As seen in many fields such as CMOS, personal computers, multi-core processors, virtualization, mobile devices, etc., the widespread provision of computing resources at extremely low prices will drive explosive market expansion rather than contraction.

In the future, AI will be everywhere, but today, the cost of realizing this potential is still outrageously high.

Secondly, the essence of engineering is to deal with constraints.

Clearly, the DeepSeek team faces numerous constraints, but they found highly creative ways to deliver world-class solutions at a cost that is 10-50 times lower.

The ban from the USA has restricted available resources, forcing engineers in China to be creative, and they indeed achieved it—hundreds of billions of dollars in hardware, the latest chips, and billions in training budgets are no longer necessities.

Many years ago, Gelsinger interviewed one of the most famous computer scientists, Donald Knuth. He described in detail how to do the best work when resources are extremely limited and deadlines are urgent.

Gelsinger stated that this insight was one of the most important revelations in his engineering management career.

Thirdly, openness will ultimately triumph.

In recent years, it has been disappointing to see foundational model research becoming increasingly closed.

At this point, Gelsinger aligns more with Musk than with Altman – we really hope, no, we need to enhance the openness of AI research.

We need to know what the training datasets are and to study the algorithms while deeply considering their correctness, ethics, and impacts. Numerous examples such as Linux, GCC, USB, and WiFi have made this abundantly clear.

In battles over law, spectrum, engineering, and adoption, openness is not easy and is always challenged by market forces. However, given a proper opportunity, 'openness' will prevail every time.

The importance of AI for the future of humanity is self-evident, thus a closed ecosystem must not be allowed to dominate this field exclusively.

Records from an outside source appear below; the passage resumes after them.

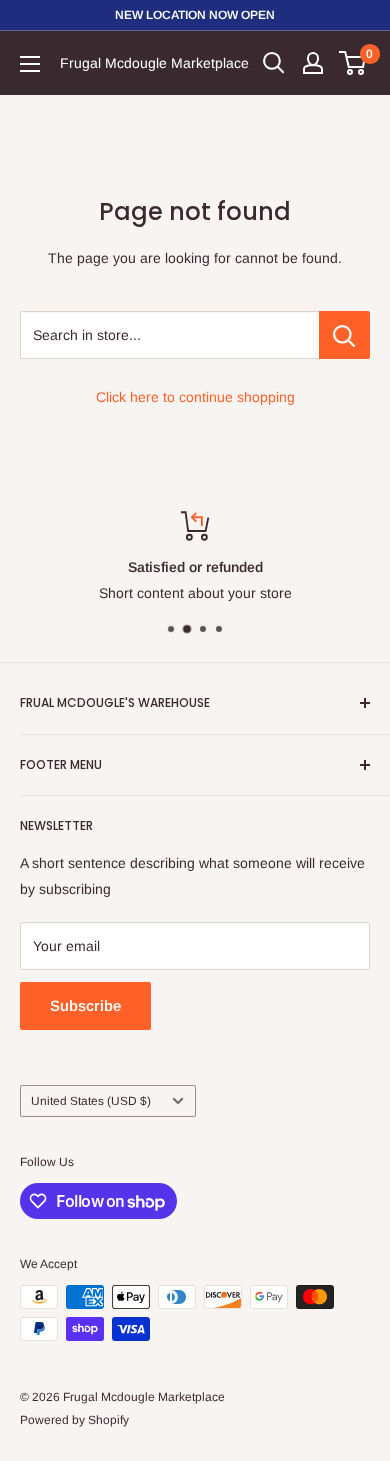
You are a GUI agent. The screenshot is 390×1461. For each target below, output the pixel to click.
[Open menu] (30, 64)
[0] (353, 63)
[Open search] (274, 63)
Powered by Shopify (74, 1420)
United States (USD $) (91, 1101)
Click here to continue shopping (195, 397)
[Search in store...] (344, 335)
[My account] (313, 63)
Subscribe (85, 1005)
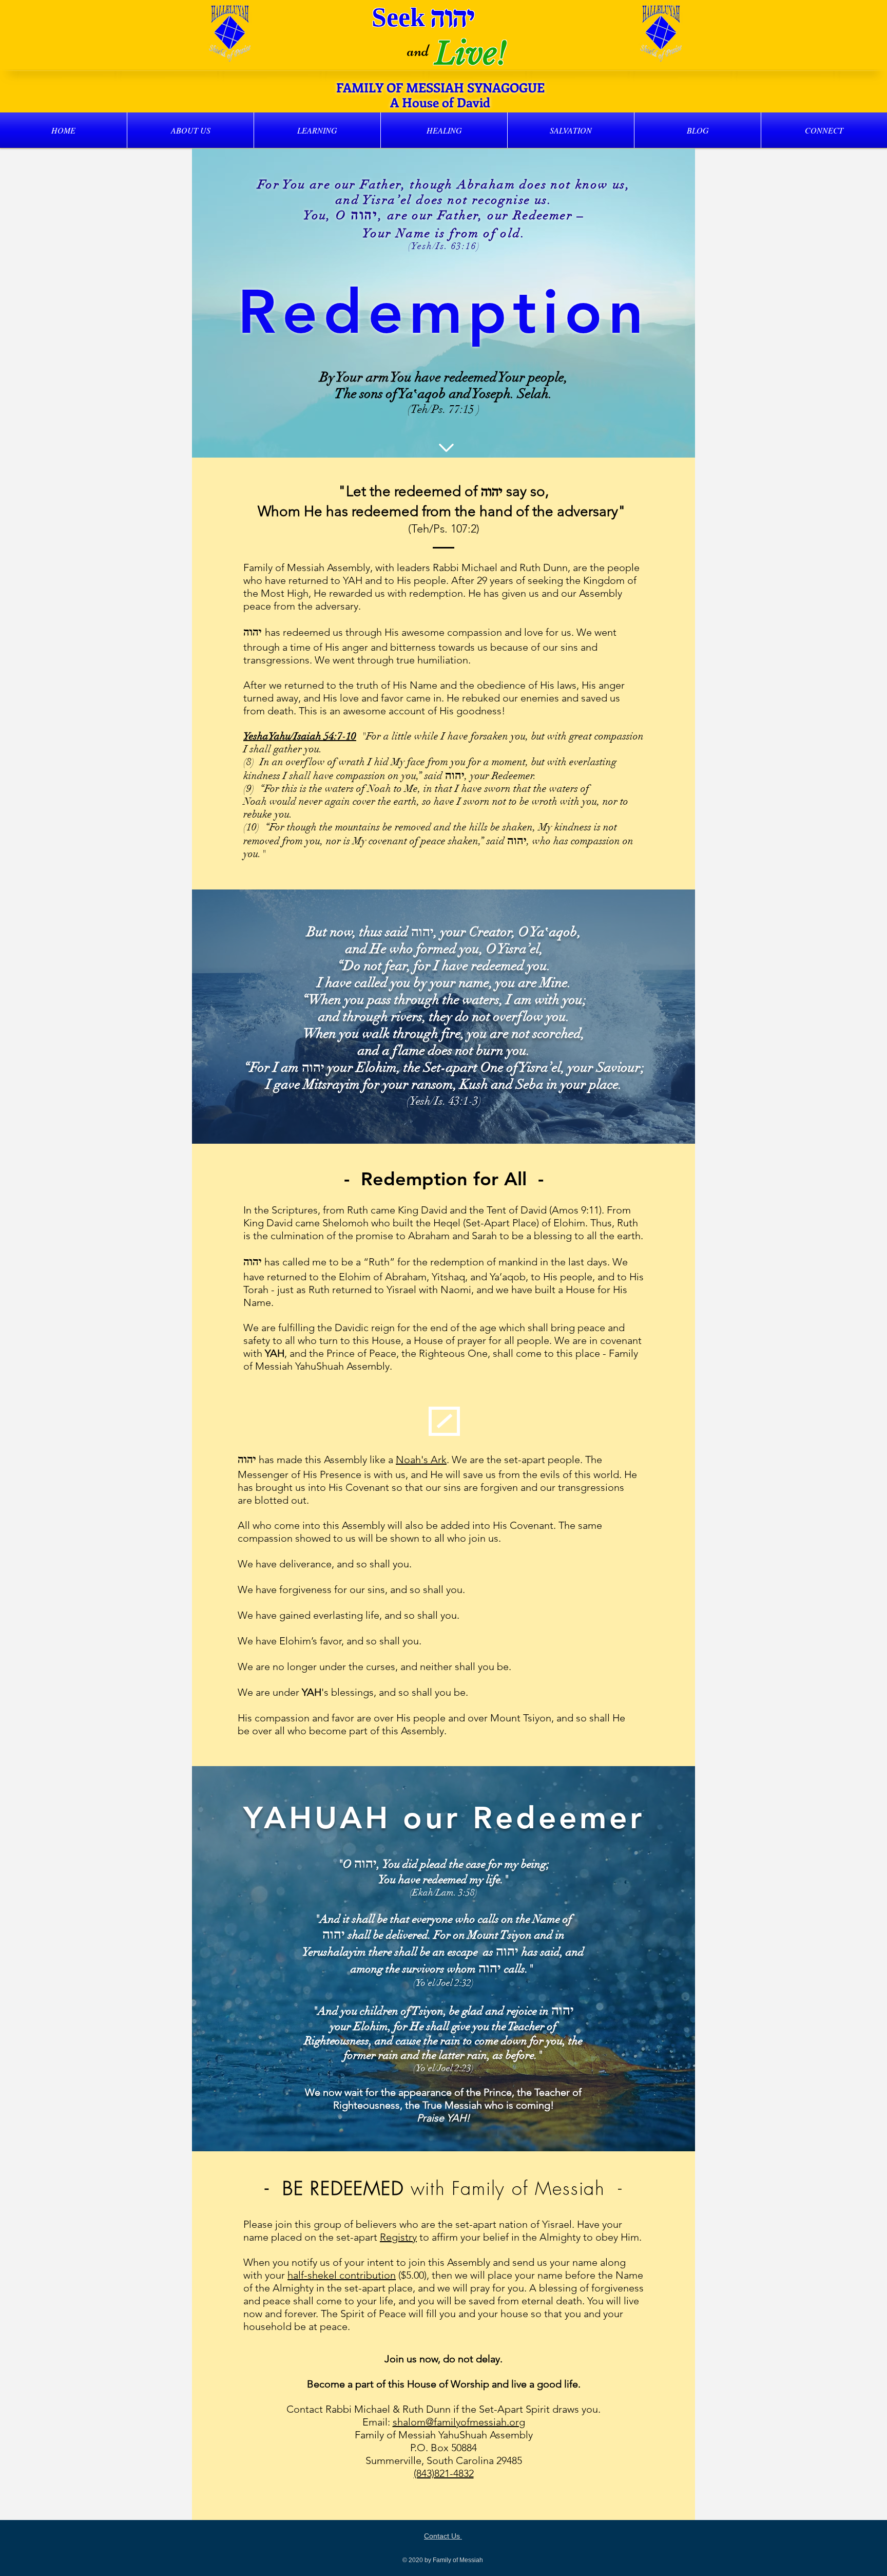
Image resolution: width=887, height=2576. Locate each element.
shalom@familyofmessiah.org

DeepSeek is an incredible engineering feat – it will drive broader adoption of AI and help reshape the industry's view on open innovation.

It is a highly constrained team from China that reminds us all of these fundamental lessons from the history of computing.

Reference Material:

https://x.com/AndrewYNg/status/1885033810552905814

https://www.linkedin.com/posts/patgelsinger_wisdom-learning-the-lessons-i-thought-i-activity-7289659541477113856-o1Qr/

Editor/Somer

The translation is provided by third-party software.